Optimizing Distributed Deployment of Mixture-of-Experts Model Inference in Serverless Computing
Mengfan Liu, Wei Wang, Chuan Wu
TL;DR
This work addresses the cost-efficiency of serving large Mixture-of-Experts (MoE) models on CPU-based serverless platforms, tackling skewed expert popularity and scatter-gather bottlenecks. It introduces a Bayesian optimization framework with a multi-dimensional epsilon-greedy search to jointly learn expert selections and distributed MoE deployment, including a Bayesian posterior for token-to-expert mapping, scalable scatter-gather designs, and an MIQCP-based deployment optimizer. Implemented on AWS Lambda with PyTorch and Optuna, the approach yields substantial billed-cost reductions (at least $75.67\%$ vs CPU clusters and $43.41\%$ vs LambdaML) while maintaining satisfactory throughput. The results demonstrate the practical viability of cost-efficient serverless MoE inference for large models without reliance on GPUs, enabling scalable, on-demand inference serving.
Abstract
With the advancement of serverless computing, running machine learning (ML) inference services over a serverless platform has been advocated, given its labor-free scalability and cost effectiveness. Mixture-of-Experts (MoE) models have been a dominant type of model architectures to enable large models nowadays, with parallel expert networks. Serving large MoE models on serverless computing is potentially beneficial, but has been underexplored due to substantial challenges in handling the skewed expert popularity and scatter-gather communication bottleneck in MoE model execution, for cost-efficient serverless MoE deployment and performance guarantee. We study optimized MoE model deployment and distributed inference serving on a serverless platform, that effectively predict expert selection, pipeline communication with model execution, and minimize the overall billed cost of serving MoE models.

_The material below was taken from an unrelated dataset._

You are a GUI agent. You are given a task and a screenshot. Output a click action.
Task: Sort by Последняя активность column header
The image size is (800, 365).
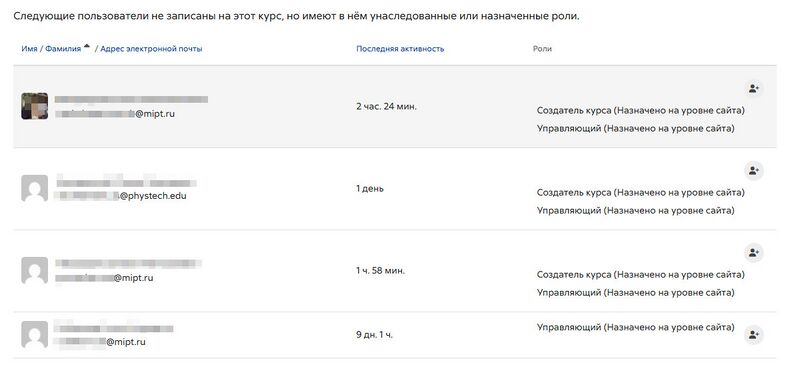pyautogui.click(x=400, y=49)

Especially, we propose a Bayesian optimization framework with multi-dimensional epsilon-greedy search to learn expert selections and optimal MoE deployment achieving optimal billed cost, including: 1) a Bayesian decision-making method for predicting expert popularity; 2) flexibly pipelined scatter-gather communication; and 3) an optimal model deployment algorithm for distributed MoE serving. Extensive experiments on AWS Lambda show that our designs reduce the billed cost of all MoE layers by at least 75.67% compared to CPU clusters while maintaining satisfactory inference throughput. As compared to LambdaML in serverless computing, our designs achieves 43.41% lower cost with a throughput decrease of at most 18.76%.